La scomparsa di Enzo Collotti

di Brunello Mantelli

L’altro ieri è mancato un grande storico dell’età contemporanea, Enzo Collotti, capofila e maestro della storiografia germanistica italiana.
Tra i suoi campi di studio: i fascismi europei, la Shoah, l’austromarxismo, l’internazionale operaia e socialista (IOS), il Linksozialismus (socialismo di sinistra, distinto dalla socialdemocrazia e dal comunismo di osservanza bolscevico-sovietica), la storia della Germania nei suoi vari e complessi aspetti.
Un maestro.
Cho voglia accostarsi ai suoi studi ne trarrà gran profitto.
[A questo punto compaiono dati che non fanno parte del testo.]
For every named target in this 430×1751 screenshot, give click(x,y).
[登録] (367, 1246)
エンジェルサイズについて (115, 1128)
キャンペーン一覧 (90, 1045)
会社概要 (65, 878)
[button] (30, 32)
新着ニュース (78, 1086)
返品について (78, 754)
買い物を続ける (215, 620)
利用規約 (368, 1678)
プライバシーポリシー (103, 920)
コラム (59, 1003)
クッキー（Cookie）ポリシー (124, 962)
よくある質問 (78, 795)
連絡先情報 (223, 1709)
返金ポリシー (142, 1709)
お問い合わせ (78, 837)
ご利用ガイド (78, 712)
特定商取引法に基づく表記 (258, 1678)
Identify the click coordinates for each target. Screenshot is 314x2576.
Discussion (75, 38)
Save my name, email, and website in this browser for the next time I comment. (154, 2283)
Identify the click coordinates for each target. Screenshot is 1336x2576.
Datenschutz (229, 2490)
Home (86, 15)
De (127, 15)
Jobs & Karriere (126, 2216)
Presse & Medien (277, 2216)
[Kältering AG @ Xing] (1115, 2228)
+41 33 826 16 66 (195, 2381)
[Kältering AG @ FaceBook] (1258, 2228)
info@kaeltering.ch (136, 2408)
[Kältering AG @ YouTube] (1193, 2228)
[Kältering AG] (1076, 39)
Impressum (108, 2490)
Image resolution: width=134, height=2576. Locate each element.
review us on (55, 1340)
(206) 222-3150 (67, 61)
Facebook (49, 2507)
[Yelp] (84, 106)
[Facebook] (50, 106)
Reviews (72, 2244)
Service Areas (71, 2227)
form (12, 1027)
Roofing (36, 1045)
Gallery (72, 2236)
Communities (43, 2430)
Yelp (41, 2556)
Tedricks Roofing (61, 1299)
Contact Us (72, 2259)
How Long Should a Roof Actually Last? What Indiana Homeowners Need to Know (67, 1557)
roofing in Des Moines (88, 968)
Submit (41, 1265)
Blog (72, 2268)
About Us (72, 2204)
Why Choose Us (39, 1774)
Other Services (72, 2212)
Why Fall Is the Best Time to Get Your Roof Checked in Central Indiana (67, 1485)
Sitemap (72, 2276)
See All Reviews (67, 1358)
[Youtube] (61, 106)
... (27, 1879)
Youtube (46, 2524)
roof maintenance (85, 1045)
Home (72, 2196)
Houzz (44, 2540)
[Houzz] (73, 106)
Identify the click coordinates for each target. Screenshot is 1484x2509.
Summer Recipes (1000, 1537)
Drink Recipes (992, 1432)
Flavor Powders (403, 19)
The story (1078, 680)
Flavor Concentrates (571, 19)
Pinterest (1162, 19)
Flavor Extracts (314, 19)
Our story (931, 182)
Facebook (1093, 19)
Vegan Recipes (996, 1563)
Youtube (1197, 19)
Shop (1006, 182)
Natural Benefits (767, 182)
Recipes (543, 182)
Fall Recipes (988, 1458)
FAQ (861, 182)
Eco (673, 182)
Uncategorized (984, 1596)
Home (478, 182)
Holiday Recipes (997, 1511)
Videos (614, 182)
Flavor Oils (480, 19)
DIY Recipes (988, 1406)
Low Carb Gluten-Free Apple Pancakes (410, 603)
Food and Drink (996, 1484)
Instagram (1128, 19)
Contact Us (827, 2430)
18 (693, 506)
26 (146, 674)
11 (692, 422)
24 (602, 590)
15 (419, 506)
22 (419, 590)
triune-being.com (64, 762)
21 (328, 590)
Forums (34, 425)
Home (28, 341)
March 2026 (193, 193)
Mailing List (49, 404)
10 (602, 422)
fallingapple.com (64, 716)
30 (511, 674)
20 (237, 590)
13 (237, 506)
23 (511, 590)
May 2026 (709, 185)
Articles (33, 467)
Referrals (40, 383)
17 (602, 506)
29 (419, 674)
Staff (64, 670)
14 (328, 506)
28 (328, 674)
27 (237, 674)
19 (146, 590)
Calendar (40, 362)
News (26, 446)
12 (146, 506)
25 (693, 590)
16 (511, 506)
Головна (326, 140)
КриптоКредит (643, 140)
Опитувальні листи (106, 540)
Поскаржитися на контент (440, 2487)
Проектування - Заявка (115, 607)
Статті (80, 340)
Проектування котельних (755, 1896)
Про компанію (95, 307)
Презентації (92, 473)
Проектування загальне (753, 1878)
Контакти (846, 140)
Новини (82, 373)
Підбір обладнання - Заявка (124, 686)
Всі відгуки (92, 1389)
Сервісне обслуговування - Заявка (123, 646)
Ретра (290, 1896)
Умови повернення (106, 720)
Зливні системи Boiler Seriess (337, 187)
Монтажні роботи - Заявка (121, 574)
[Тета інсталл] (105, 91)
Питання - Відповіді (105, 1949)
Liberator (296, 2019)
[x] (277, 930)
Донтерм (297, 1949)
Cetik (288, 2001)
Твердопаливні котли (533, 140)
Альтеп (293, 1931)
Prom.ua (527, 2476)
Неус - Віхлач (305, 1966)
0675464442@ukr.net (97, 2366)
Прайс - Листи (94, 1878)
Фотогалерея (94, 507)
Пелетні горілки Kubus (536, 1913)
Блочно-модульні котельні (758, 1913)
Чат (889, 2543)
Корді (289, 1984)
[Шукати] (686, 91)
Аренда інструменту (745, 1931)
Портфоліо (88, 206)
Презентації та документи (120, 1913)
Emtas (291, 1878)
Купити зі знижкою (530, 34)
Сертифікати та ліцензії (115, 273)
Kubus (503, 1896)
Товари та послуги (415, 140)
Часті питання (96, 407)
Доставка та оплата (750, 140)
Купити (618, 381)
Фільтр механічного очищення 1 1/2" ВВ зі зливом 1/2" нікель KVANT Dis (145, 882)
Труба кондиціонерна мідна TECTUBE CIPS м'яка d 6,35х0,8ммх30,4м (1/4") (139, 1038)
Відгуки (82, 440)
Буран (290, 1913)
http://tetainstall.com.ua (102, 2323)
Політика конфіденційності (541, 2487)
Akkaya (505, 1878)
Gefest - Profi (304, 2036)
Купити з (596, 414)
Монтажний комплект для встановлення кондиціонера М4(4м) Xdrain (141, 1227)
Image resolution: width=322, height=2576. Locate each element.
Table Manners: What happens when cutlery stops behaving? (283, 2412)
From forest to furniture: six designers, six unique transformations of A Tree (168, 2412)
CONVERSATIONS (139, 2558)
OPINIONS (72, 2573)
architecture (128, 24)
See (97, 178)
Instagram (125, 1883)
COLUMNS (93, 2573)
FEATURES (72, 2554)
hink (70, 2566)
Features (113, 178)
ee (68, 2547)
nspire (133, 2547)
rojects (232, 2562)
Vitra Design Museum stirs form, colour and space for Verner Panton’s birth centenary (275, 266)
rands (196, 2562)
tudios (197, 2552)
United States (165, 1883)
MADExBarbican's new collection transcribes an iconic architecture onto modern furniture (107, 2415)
Si eviti però di prestare attenzione a ciò che su di lui han scritto in questi giorni i quotidiani, svolazzando dalla volgarità, all’ignoranza, alla cialtroneria, al riduzionismo, da “Il Corriere della Sera” dove Antonio Carioti non si trattiene dall’ascrivergli una “qualche simpatia per la DDR”, a “Il manifesto” che ne riduce il polivalente e vastissimo ventaglio di interessi a quello di mero “storico della Resistenza”, inducendo quindi il lettore ignaro a prenderlo per uno qualsiasi.
Vergognatevi, gazzettieri. Parlate d’altro quando non sapete di qualcuno e qualcosa un accidente.